Look, guys, I know I haven’t posted in nearly 10 days. I would normally give you the usual spiel that I’ve been busy with important stuff and will start posting regularly again shortly. Except that I’m awful at apologies. And that that isn’t true. Yes, I will start posting again more often, but no, I haven’t been occupied. To be honest I’ve been sitting inside reading all day, or watching Disney movies online. But come on, haven’t we all had that moment when you have so many new ideas of articles, essays and just general writing material that it overwhelms you and you end up posting absolutely none of it? Because that’s my case. I have a notebook-full of ideas, many of them already written out, but I can’t find the will (nor the use, some of the time) to post it all. The best I can say for myself is I’ll make an effort to keep posting them. Once I start the machine again, pull the levers and set the cogs in motion, the left-over momentum should make it easier for me to keep posting. Sorry for this really long monologue and for having to excuse myself in the first place. And here is – an entire week late – a piece I wrote for a challenge that should have been posted prior to July 17th… Oops.
My key words are: brightness. Century. Contemporary.
I watch her cross the square, her long black dress billowing in the wind of her swift pace. I, however, hide myself safely in the shadow behind the corners of buildings. Picturing curious villagers peeking out from behind the long white curtains of their apartments, wondering what I might be hiding from.
After a century, I have finally found her again. The emotion rises to my eyes and I attempt to stifle the flow of tears. Once upon a time, I would have concealed them behind my top-hat, but in this contemporary era, that dress-code has been ruled out, has become regretably obsolete. So instead, I turn to face the dark stone of the alleyway and press my hands and face against its piercing cold to help me focus.
Once again, we’ve found each other. It inevitably happens, when you trek the earth for millenia, yet the sight of her always leaves me breathless when I grow unaccustomed to her bightness. She always strides by me when I finally see her again, my clothes hardly even moving with the wind she picks up as she passes, yet her presence somehow making a shiver rise within me, without fail.
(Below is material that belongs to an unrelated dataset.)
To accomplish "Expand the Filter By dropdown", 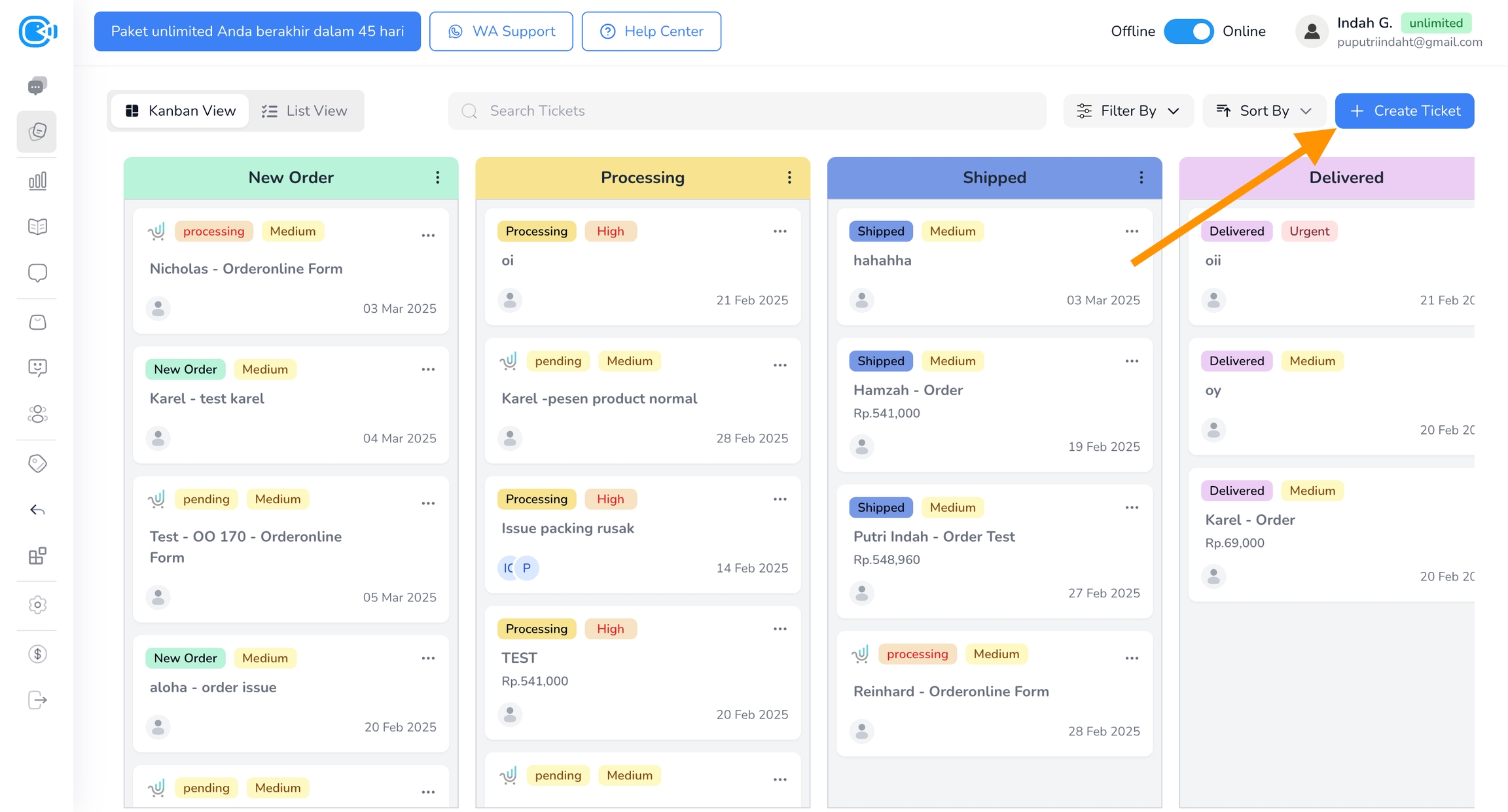I will pos(1128,111).
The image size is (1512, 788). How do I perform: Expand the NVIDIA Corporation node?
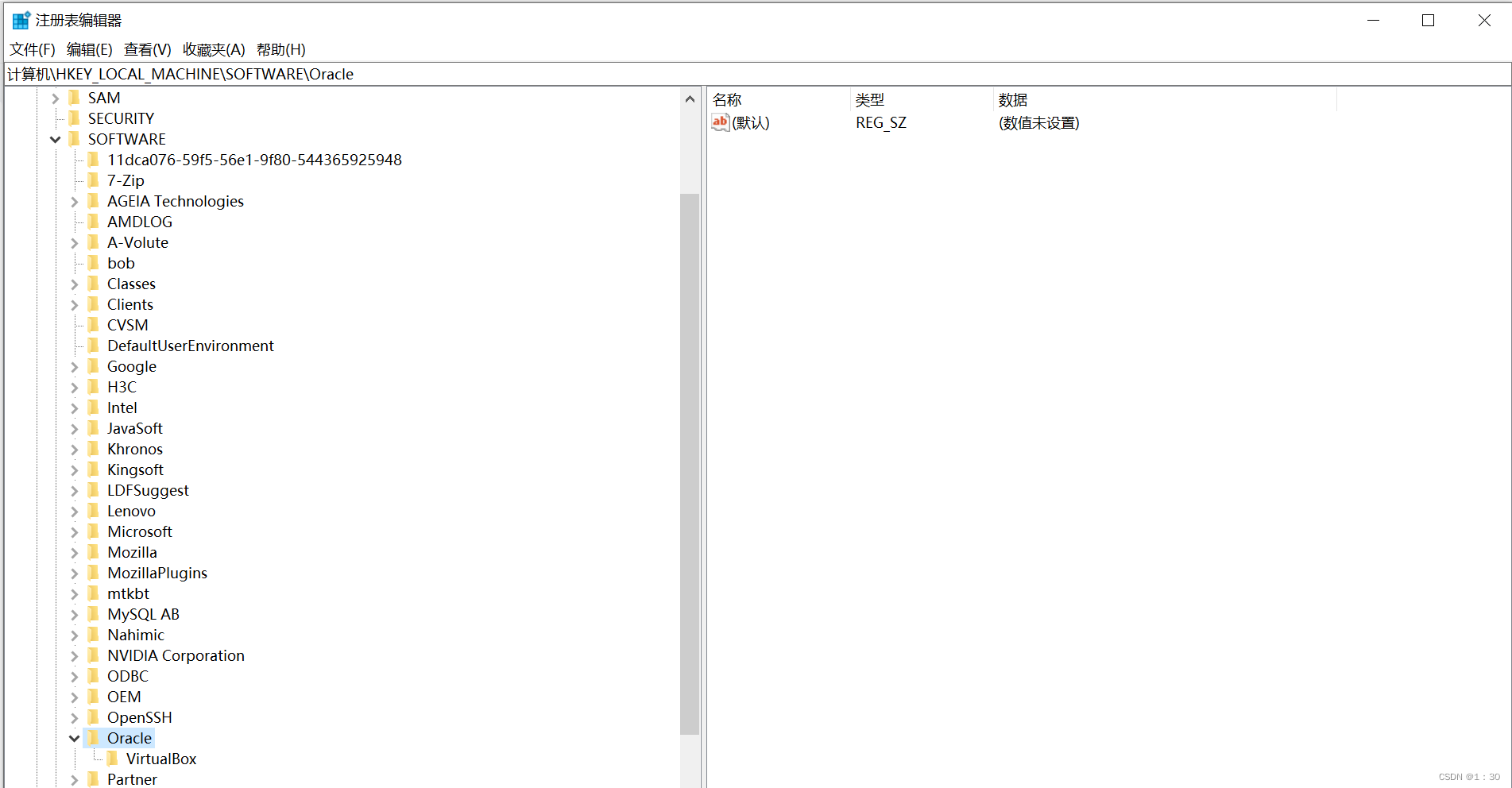(x=74, y=655)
But how could she know the effect she has on me? Of course, she forgets everything from one life to the next. I, on the other hand, am cursed – or blessed – to remember every single detail of her. The exact colour of her eyes through each reincarnation, and even the sparkles or imperfections of each. The likes and dislikes, beliefs and maneurisms which change every time. She can’t fathom the power she has over me. I am pulled in by her light, like a planet orbiting the sun. I will always revolve around her. Can you understand that I have no choice in the matter? That even if I did, I would always choose her? So I do what I know I must, what I do each and every time. I gather my skattered thoughts together, pick up the pieces of me off from the wet pavement, sow them together again and set out behind her, the words I wish to say already in my mouth, sitting restlessly and energetically on my tongue.